» **Text segment**:
········
To promote its new business of statuary, the company cast a sterling silver statue of Christopher Columbus for the 1893 World's Columbian Exposition in Chicago. The statue was designed by famed French sculptor Frédéric Auguste Bartholdi, best known for designing the Statue of Liberty. Since the silver statue was a temporary advertisement, it was melted down after the exhibition. In 1893 a replica of the statue was cast in bronze and donated to the city of Providence by the Elmwood Association. The statue was removed in June 2020.

In 1896, its casting of W. Granville Hastings bust, Judge Carpenter was the first in America using the lost-wax casting method. The foundry went on to become one of the leading art foundries in the United States.

The firm also cast "Lost Cause" Confederate monuments for chapters of the United Daughters of the Confederacy, such as the George Davis Monument (by Francis Herman Packer) in Wilmington, NC in 1910.

A 1928 book published by the Gorham Company, Famous Small Bronzes – A Representative Exhibit Selected from the Works of Noted Contemporary Sculptors, featured full page photographs of sculptures by such notable sculptors as: Chester Beach, Gutzon Borglum, Allan Clark, Cyrus Dallin, Abastenia St. Leger Eberle, Laura Gardin Fraser, Harriet Frishmuth, Emil Fuchs, Karl Gruppe, Anna Hyatt Huntington, Isidore Konti, R. Tait McKenzie, Edith Parsons, Alexander Phimister Proctor, and Mahonri Young. The company also cast monumental works for such figures of the American Renaissance as Augustus Saint Gaudens, Daniel Chester French and James Earle Fraser. Information about the small (lost-wax) Bronze Busts of Thomas Edison (almost 4" tall) is sought by historian Allen Koenigsberg. They were modeled by E. E. Codman and distributed at the Hotel Frontenac by the AEIC on the Convention night of Sep 7, 1910.

The Smithsonian archives of American art list Gorham foundry over 700 times in its inventory of American sculpture.
········
» **Source data**:
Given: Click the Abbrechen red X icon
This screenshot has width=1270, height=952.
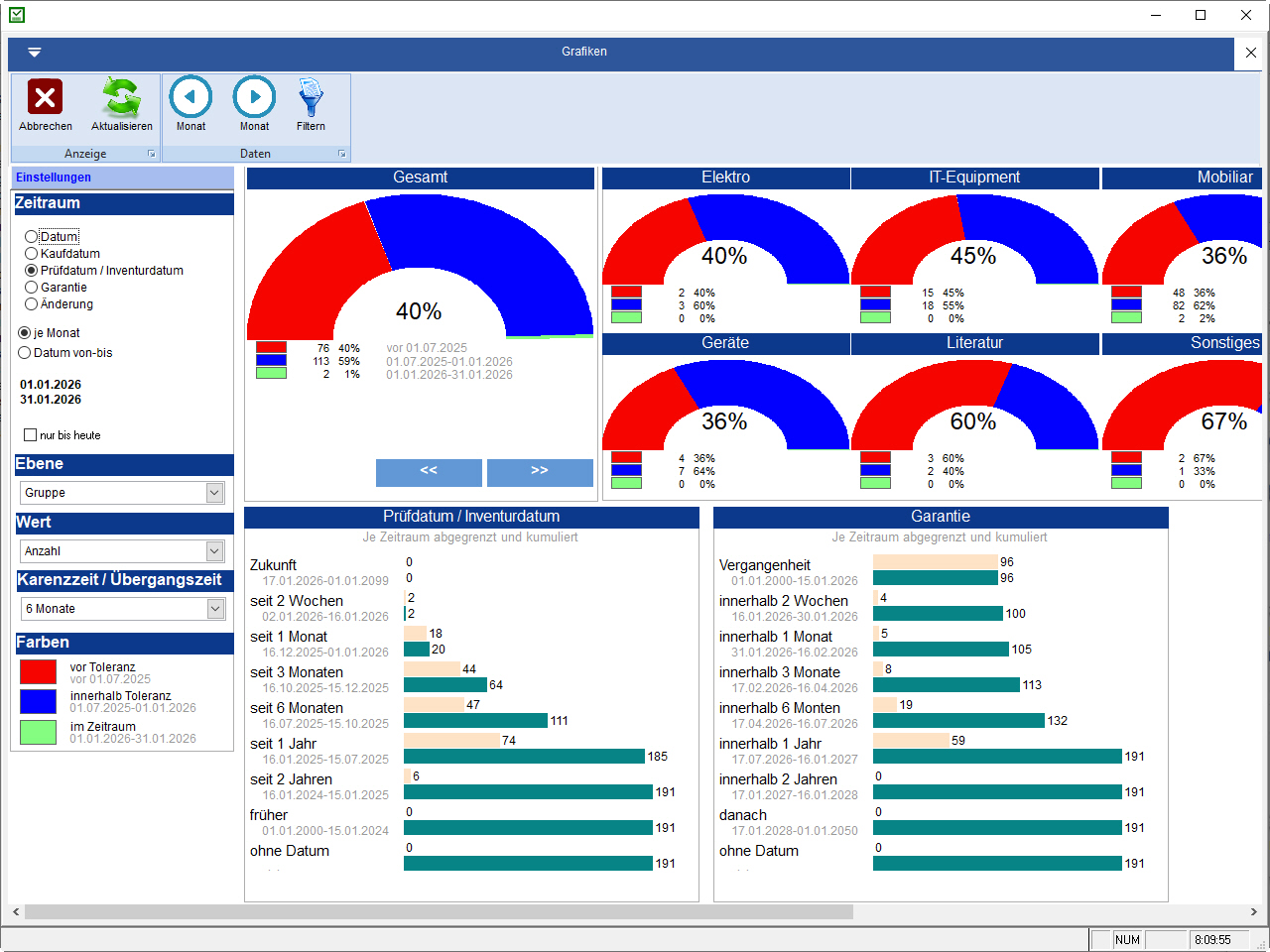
········
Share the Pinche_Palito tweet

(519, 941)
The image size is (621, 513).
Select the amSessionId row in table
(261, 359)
········
From the text on the Gorham foundry, copy the section that begins with the words "To promote its" and stops after "in June 2020.", keeping every word unchanged.

To promote its new business of statuary, the company cast a sterling silver statue of Christopher Columbus for the 1893 World's Columbian Exposition in Chicago. The statue was designed by famed French sculptor Frédéric Auguste Bartholdi, best known for designing the Statue of Liberty. Since the silver statue was a temporary advertisement, it was melted down after the exhibition. In 1893 a replica of the statue was cast in bronze and donated to the city of Providence by the Elmwood Association. The statue was removed in June 2020.